* Your goal
All of the lines below should be output exactly as shown.

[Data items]
********************

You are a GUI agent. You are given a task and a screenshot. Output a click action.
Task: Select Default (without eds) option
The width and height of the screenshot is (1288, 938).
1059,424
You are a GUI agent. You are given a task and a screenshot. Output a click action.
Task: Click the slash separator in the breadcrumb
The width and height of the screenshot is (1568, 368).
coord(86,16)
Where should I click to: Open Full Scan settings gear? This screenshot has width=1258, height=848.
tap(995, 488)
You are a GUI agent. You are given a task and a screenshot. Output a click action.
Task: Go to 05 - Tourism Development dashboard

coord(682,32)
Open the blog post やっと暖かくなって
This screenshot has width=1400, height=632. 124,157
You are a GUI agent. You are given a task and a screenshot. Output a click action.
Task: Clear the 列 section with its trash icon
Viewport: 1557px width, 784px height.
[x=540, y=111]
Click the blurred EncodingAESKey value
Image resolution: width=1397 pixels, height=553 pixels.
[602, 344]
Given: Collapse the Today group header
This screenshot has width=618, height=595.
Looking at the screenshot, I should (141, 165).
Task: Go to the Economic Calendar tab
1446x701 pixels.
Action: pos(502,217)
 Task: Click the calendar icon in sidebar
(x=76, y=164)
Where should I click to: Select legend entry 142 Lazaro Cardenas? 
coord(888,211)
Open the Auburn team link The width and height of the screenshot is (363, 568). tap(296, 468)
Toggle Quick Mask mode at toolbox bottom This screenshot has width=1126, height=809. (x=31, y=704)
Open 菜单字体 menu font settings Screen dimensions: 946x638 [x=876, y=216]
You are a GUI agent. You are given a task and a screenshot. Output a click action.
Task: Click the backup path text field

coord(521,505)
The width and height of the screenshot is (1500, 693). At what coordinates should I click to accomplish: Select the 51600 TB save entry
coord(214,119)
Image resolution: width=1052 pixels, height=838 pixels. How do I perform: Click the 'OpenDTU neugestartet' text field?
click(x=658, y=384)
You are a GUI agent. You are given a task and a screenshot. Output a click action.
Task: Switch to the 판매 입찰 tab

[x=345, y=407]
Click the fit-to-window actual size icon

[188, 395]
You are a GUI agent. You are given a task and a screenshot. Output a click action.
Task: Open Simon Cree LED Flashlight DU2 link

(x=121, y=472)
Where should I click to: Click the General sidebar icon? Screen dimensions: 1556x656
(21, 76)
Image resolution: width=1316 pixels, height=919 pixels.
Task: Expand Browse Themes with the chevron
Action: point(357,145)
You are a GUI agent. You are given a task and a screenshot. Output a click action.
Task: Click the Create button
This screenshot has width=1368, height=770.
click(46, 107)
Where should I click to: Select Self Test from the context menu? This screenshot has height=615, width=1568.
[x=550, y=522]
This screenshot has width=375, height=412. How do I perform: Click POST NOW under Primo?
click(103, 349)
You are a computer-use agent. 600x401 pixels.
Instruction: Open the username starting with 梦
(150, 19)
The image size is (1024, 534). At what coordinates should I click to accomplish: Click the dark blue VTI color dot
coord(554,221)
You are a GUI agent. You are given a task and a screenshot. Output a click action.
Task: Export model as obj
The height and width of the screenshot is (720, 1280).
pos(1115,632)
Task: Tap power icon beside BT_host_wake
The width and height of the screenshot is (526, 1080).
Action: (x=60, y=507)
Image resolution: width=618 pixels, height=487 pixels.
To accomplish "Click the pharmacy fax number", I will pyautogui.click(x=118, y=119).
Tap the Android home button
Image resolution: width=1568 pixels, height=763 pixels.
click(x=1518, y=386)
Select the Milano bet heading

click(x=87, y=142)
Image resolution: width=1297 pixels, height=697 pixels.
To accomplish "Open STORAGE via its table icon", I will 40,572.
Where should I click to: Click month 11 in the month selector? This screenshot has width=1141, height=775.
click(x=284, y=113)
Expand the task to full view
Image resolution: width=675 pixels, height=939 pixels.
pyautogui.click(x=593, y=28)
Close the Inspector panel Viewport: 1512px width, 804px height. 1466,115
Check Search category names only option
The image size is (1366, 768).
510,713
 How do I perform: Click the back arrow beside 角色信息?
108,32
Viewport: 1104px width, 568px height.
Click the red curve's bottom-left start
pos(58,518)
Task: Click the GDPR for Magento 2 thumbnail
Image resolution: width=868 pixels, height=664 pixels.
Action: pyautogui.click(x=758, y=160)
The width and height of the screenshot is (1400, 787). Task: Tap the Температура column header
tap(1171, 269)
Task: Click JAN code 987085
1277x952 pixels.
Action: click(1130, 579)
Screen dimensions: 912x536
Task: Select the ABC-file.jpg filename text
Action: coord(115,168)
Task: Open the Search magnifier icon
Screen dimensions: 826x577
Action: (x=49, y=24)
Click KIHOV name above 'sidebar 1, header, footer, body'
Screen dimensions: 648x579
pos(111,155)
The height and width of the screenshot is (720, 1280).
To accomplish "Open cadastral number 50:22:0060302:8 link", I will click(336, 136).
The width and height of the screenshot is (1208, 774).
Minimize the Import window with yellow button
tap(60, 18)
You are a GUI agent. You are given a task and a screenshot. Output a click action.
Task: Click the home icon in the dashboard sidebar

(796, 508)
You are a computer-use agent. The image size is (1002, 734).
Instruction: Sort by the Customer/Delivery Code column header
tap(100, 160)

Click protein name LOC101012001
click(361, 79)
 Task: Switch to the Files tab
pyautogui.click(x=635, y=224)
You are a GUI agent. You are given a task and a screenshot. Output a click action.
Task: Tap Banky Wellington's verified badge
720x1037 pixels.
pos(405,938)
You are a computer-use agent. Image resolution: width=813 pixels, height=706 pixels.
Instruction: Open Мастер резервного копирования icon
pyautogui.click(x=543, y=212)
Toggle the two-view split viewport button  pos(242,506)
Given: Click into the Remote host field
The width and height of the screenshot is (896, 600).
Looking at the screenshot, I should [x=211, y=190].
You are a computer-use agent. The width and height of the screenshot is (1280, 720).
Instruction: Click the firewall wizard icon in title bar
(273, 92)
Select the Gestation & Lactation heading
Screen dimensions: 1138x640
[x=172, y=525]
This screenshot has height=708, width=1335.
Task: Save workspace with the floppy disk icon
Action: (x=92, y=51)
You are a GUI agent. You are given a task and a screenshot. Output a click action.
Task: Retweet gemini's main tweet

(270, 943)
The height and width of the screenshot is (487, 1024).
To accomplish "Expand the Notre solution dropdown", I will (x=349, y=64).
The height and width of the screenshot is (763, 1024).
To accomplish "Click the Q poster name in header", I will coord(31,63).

********************

* Exercise solution
You are a GUI agent. You are given a task and a screenshot. Output a click action.
Task: Select Default (without eds) option
The width and height of the screenshot is (1288, 938).
1059,424
You are a GUI agent. You are given a task and a screenshot. Output a click action.
Task: Click the slash separator in the breadcrumb
The width and height of the screenshot is (1568, 368).
coord(86,16)
Where should I click to: Open Full Scan settings gear? This screenshot has width=1258, height=848.
tap(995, 488)
You are a GUI agent. You are given a task and a screenshot. Output a click action.
Task: Go to 05 - Tourism Development dashboard

coord(682,32)
Open the blog post やっと暖かくなって
This screenshot has width=1400, height=632. 124,157
You are a GUI agent. You are given a task and a screenshot. Output a click action.
Task: Clear the 列 section with its trash icon
Viewport: 1557px width, 784px height.
[x=540, y=111]
Click the blurred EncodingAESKey value
Image resolution: width=1397 pixels, height=553 pixels.
[602, 344]
Given: Collapse the Today group header
This screenshot has width=618, height=595.
Looking at the screenshot, I should (141, 165).
Task: Go to the Economic Calendar tab
1446x701 pixels.
Action: pos(502,217)
 Task: Click the calendar icon in sidebar
(x=76, y=164)
Where should I click to: Select legend entry 142 Lazaro Cardenas? 
coord(888,211)
Open the Auburn team link The width and height of the screenshot is (363, 568). tap(296, 468)
Toggle Quick Mask mode at toolbox bottom This screenshot has width=1126, height=809. (x=31, y=704)
Open 菜单字体 menu font settings Screen dimensions: 946x638 [x=876, y=216]
You are a GUI agent. You are given a task and a screenshot. Output a click action.
Task: Click the backup path text field

coord(521,505)
The width and height of the screenshot is (1500, 693). At what coordinates should I click to accomplish: Select the 51600 TB save entry
coord(214,119)
Image resolution: width=1052 pixels, height=838 pixels. How do I perform: Click the 'OpenDTU neugestartet' text field?
click(x=658, y=384)
You are a GUI agent. You are given a task and a screenshot. Output a click action.
Task: Switch to the 판매 입찰 tab

[x=345, y=407]
Click the fit-to-window actual size icon

[188, 395]
You are a GUI agent. You are given a task and a screenshot. Output a click action.
Task: Open Simon Cree LED Flashlight DU2 link

(x=121, y=472)
Where should I click to: Click the General sidebar icon? Screen dimensions: 1556x656
(21, 76)
Image resolution: width=1316 pixels, height=919 pixels.
Task: Expand Browse Themes with the chevron
Action: point(357,145)
You are a GUI agent. You are given a task and a screenshot. Output a click action.
Task: Click the Create button
This screenshot has width=1368, height=770.
click(46, 107)
Where should I click to: Select Self Test from the context menu? This screenshot has height=615, width=1568.
[x=550, y=522]
This screenshot has width=375, height=412. How do I perform: Click POST NOW under Primo?
click(103, 349)
You are a computer-use agent. 600x401 pixels.
Instruction: Open the username starting with 梦
(150, 19)
The image size is (1024, 534). At what coordinates should I click to accomplish: Click the dark blue VTI color dot
coord(554,221)
You are a GUI agent. You are given a task and a screenshot. Output a click action.
Task: Export model as obj
The height and width of the screenshot is (720, 1280).
pos(1115,632)
Task: Tap power icon beside BT_host_wake
The width and height of the screenshot is (526, 1080).
Action: (x=60, y=507)
Image resolution: width=618 pixels, height=487 pixels.
To accomplish "Click the pharmacy fax number", I will pyautogui.click(x=118, y=119).
Tap the Android home button
Image resolution: width=1568 pixels, height=763 pixels.
click(x=1518, y=386)
Select the Milano bet heading

click(x=87, y=142)
Image resolution: width=1297 pixels, height=697 pixels.
To accomplish "Open STORAGE via its table icon", I will 40,572.
Where should I click to: Click month 11 in the month selector? This screenshot has width=1141, height=775.
click(x=284, y=113)
Expand the task to full view
Image resolution: width=675 pixels, height=939 pixels.
pyautogui.click(x=593, y=28)
Close the Inspector panel Viewport: 1512px width, 804px height. 1466,115
Check Search category names only option
The image size is (1366, 768).
510,713
 How do I perform: Click the back arrow beside 角色信息?
108,32
Viewport: 1104px width, 568px height.
Click the red curve's bottom-left start
pos(58,518)
Task: Click the GDPR for Magento 2 thumbnail
Image resolution: width=868 pixels, height=664 pixels.
Action: pyautogui.click(x=758, y=160)
The width and height of the screenshot is (1400, 787). Task: Tap the Температура column header
tap(1171, 269)
Task: Click JAN code 987085
1277x952 pixels.
Action: click(1130, 579)
Screen dimensions: 912x536
Task: Select the ABC-file.jpg filename text
Action: coord(115,168)
Task: Open the Search magnifier icon
Screen dimensions: 826x577
Action: (x=49, y=24)
Click KIHOV name above 'sidebar 1, header, footer, body'
Screen dimensions: 648x579
pos(111,155)
The height and width of the screenshot is (720, 1280).
To accomplish "Open cadastral number 50:22:0060302:8 link", I will click(336, 136).
The width and height of the screenshot is (1208, 774).
Minimize the Import window with yellow button
tap(60, 18)
You are a GUI agent. You are given a task and a screenshot. Output a click action.
Task: Click the home icon in the dashboard sidebar

(796, 508)
You are a computer-use agent. The image size is (1002, 734).
Instruction: Sort by the Customer/Delivery Code column header
tap(100, 160)

Click protein name LOC101012001
click(361, 79)
 Task: Switch to the Files tab
pyautogui.click(x=635, y=224)
You are a GUI agent. You are given a task and a screenshot. Output a click action.
Task: Tap Banky Wellington's verified badge
720x1037 pixels.
pos(405,938)
You are a computer-use agent. Image resolution: width=813 pixels, height=706 pixels.
Instruction: Open Мастер резервного копирования icon
pyautogui.click(x=543, y=212)
Toggle the two-view split viewport button  pos(242,506)
Given: Click into the Remote host field
The width and height of the screenshot is (896, 600).
Looking at the screenshot, I should [x=211, y=190].
You are a computer-use agent. The width and height of the screenshot is (1280, 720).
Instruction: Click the firewall wizard icon in title bar
(273, 92)
Select the Gestation & Lactation heading
Screen dimensions: 1138x640
[x=172, y=525]
This screenshot has height=708, width=1335.
Task: Save workspace with the floppy disk icon
Action: (x=92, y=51)
You are a GUI agent. You are given a task and a screenshot. Output a click action.
Task: Retweet gemini's main tweet

(270, 943)
The height and width of the screenshot is (487, 1024).
To accomplish "Expand the Notre solution dropdown", I will (x=349, y=64).
The height and width of the screenshot is (763, 1024).
To accomplish "Click the Q poster name in header", I will coord(31,63).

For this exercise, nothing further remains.